The duo formed Paragon Mann Limited and went on to build the first full scale VSV which successfully reduced G Force from up to 20G to around 4G. This enabled longer travelling distances, increased comfort and less physical damage to crew. These attributes quickly caught the attention of elite military forces from around the world.

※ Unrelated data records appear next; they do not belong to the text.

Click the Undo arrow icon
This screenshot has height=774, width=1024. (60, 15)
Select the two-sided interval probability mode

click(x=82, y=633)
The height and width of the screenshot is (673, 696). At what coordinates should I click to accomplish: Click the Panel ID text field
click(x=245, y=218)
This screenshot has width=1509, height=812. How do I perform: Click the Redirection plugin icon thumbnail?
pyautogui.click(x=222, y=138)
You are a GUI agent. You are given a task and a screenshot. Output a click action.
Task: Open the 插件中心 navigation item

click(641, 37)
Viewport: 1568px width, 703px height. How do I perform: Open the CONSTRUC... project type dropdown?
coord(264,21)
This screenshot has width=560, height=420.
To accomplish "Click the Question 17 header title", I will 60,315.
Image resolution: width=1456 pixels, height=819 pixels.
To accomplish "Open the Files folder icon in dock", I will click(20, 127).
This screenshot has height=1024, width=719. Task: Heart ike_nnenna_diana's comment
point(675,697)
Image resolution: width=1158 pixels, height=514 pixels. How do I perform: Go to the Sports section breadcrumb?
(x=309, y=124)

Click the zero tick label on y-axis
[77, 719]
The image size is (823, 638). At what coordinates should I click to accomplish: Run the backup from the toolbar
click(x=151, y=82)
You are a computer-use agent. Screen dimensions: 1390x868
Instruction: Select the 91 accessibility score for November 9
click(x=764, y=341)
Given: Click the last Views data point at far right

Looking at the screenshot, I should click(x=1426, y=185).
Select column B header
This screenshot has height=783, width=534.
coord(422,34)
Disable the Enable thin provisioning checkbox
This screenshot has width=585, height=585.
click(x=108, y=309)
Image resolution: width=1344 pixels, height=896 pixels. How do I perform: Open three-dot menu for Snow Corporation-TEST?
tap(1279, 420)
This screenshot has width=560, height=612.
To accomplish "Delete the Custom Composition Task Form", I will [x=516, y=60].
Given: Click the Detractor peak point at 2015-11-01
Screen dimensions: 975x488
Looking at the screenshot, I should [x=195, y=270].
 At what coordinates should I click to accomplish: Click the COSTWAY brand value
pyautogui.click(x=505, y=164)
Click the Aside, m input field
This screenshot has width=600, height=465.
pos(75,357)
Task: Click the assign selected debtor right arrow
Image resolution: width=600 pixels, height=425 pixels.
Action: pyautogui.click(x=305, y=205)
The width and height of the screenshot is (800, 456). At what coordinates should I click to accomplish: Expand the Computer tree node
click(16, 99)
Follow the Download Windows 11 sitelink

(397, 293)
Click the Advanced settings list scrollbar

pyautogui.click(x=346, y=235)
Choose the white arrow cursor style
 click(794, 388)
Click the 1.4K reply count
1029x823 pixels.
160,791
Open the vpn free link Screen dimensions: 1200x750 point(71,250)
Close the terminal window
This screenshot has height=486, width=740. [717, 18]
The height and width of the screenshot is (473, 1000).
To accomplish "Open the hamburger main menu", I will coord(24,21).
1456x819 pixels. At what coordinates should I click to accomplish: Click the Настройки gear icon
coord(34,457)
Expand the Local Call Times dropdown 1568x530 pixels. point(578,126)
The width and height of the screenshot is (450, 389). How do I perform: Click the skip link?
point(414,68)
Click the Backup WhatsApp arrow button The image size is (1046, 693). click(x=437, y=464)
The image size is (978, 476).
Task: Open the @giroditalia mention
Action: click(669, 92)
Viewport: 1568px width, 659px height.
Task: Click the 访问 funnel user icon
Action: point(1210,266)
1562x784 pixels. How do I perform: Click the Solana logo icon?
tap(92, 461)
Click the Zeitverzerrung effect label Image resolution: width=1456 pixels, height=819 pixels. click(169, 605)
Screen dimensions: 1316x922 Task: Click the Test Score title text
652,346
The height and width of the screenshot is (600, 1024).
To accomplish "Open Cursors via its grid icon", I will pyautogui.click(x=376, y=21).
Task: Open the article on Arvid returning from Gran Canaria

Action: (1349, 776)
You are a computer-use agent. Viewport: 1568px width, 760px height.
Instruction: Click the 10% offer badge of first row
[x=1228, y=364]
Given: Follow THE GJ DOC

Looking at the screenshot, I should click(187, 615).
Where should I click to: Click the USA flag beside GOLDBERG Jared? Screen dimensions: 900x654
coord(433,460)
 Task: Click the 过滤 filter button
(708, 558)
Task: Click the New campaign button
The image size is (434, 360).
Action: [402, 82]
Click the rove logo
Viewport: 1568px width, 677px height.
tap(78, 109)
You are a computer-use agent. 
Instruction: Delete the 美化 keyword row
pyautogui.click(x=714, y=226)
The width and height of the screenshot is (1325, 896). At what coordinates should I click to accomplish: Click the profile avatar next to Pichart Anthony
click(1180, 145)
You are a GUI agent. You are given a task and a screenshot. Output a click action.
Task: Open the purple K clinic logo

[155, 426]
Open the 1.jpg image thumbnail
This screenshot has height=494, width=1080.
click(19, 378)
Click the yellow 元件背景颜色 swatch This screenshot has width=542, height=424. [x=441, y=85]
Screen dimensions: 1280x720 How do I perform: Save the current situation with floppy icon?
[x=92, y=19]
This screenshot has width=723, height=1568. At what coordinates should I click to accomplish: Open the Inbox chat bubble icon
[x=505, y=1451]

The project outgrew its innovators and Paragon Mann was unable to stop the design from being plagiarised by organisations with much bigger budgets. The VSV has since been developed by several users around the world into almost identical versions of the original design, including Multimarine Limited’s VSV Mary Slim.

== Awards and honours ==
Nick Keig entered the Guinness Book of Records in 1975 for Greatest Distance Covered Under Sail in 24 Hours. 360 miles, noon to noon. In 1983, the cumulation of Nick Keig’s yachting achievements earned him the honour of being the only living Manxman to have his head pictured on a set of Isle of Man postage stamps and he has been President of Peel Lifeboat since 1989.